The thing is like this : All these problems started happening after I installed a 2GB RAM module into my laptop. The laptop specification says that it can handle max 3GB RAM. I have 2 slots of RAM and the 2GB RAM was installed in the second slot and one of the existing 512MB RAM in first slot ( I had to swap out the other pre-installed 512MB ).

I tested my WiFi card on another laptop to verify if it was dead - it was indeed working.

Hence, I brought back my laptop hardware configuration back to what it had been ( using existing 512MB RAM cards ) and the WiFi card started to "work again" - Windows 7 installed drivers for "PCI-PCI Bridge" and then the AR5007 driver.

Before deciding to return the 2GB RAM, I just gave a last try and swapped out the 512MB in the first slot and inserted the 2G.

It's working even after multiple reboots.

I am not sure if I will face problems in the future ( previously, the issue was intermittent before the wifi went "dead" the last week ) - but I am hoping for the best.

Thankfully, I have some more information to work with, the next time, forbid, my wifi goes dead.

However - I am still stumped that there was no software that detected the wifi card ( might be because it was some kind of issue/address conflict deep in the motherboard itself at the hardware level? )

Answered by PoorLuzer on October 9, 2010.

2 votes

If you're talking about embedded devices on your laptop, then it's very likely you'll need the driver. Don't forget about the chipset driver -- I once had a fresh install that device manager didn't "see" the additional devices like SD reader, webcam until I install the right chipset driver.

Answered by fseto on October 6, 2010.

My problem is EXACTLY what you described - device manager does *not* seem to "see" a device, even with a exclamation beside it or something. It's as if the device did not exist at all. But I know the device is connected, and last time before it stopped showing up, I had a resource conflict for the driver. - PoorLuzer on October 7, 2010

Best bet is to go to the laptop manufacturer website and download the drivers. - fseto on October 7, 2010

1 votes

The best way to enumerate connected devices is to use any bootable linux livecd and grab the result from lspci

Answered by entens on October 9, 2010.

Will this work if I installed openSUSE? I am thinking of doing that anyways. - PoorLuzer on October 9, 2010

@PoorLuzer yes. `lspci` and `hwinfo` should be present on all linux distributions. additional realtime data can be found in `/proc/` under linux. - entens on October 9, 2010

Thanks! That was helpful. - PoorLuzer on October 9, 2010

1 votes

I've used SIW (System Information for Windows) in the past.

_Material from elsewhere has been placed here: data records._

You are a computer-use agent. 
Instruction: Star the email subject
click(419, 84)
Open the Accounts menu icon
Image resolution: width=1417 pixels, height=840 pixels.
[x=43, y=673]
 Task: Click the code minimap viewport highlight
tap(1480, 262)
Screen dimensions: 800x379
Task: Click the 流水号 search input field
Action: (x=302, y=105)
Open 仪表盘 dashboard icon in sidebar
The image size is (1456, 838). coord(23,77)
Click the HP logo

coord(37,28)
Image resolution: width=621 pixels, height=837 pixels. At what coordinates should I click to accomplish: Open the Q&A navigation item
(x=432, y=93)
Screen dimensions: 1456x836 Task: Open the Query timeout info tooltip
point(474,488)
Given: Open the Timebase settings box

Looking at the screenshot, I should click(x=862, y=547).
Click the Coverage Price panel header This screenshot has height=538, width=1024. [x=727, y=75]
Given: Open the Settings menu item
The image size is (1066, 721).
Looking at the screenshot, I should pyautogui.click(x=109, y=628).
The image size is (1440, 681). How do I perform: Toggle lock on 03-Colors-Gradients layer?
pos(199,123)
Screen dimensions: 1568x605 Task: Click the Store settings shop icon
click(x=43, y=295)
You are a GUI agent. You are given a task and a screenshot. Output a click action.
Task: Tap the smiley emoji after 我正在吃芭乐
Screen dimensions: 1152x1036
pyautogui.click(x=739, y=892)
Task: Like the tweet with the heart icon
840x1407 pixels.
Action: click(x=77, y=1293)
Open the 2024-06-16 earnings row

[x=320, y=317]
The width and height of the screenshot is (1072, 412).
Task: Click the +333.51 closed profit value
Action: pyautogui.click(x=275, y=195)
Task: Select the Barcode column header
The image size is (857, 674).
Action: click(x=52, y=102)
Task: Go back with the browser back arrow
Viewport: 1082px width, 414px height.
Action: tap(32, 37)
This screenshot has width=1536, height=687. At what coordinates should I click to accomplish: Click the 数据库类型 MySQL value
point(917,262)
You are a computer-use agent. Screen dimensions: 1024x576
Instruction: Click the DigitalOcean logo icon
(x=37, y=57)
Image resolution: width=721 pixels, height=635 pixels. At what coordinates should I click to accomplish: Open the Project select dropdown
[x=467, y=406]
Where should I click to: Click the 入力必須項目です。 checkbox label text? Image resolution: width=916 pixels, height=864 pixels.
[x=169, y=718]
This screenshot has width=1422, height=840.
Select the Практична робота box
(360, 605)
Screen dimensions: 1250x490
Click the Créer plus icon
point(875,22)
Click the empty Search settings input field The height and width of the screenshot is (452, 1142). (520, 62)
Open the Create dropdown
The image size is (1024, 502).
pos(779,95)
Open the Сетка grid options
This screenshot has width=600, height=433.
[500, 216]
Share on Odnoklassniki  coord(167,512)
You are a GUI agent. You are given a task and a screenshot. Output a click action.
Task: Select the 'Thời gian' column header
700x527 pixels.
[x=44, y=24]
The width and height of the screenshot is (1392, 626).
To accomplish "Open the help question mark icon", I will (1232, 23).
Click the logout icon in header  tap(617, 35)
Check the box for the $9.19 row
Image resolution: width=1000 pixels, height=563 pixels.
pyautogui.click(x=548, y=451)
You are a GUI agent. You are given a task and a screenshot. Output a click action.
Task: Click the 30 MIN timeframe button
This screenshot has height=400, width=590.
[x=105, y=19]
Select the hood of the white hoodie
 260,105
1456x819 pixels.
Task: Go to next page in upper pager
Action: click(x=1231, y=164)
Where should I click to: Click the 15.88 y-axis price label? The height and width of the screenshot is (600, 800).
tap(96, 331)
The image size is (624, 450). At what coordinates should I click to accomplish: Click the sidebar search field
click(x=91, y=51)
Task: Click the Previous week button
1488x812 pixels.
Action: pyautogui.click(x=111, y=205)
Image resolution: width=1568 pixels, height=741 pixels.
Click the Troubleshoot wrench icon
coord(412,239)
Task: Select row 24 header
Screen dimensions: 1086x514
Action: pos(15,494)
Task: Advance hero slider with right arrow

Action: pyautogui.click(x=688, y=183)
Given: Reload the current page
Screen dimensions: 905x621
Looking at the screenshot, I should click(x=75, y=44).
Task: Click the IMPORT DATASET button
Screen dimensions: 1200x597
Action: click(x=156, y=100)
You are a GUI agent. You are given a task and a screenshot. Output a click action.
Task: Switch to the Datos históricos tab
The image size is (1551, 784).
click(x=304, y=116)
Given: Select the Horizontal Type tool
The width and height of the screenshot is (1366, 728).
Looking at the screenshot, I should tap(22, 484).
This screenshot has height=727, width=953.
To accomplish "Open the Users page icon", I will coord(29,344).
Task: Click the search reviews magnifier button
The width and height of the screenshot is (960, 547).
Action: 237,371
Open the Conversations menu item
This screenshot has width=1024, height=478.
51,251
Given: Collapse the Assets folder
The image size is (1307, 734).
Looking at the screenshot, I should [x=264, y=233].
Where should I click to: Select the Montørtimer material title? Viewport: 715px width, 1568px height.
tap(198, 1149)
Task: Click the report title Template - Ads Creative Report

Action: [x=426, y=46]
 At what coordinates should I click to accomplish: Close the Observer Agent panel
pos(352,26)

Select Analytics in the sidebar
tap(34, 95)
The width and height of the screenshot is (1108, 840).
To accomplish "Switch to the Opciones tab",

Answered by Wagnarock on October 6, 2010. Last Edited on October 6, 2010.

0 votes

On Windows 7:

Right Click Computer
Select Properties
Select Device Manager from top left
Expand Universal Serial Bus controllers section

Answered by jon3laze on October 6, 2010.

0 votes

If you've got devices physically attached but not working, you should have some indication in the Device Manager.

On XP it's at System Properties > Hardware > Device Manager and they show up with "?" icons - I haven't got 7 installed to double check if it's still the same.

Answered by ChrisF on October 6, 2010.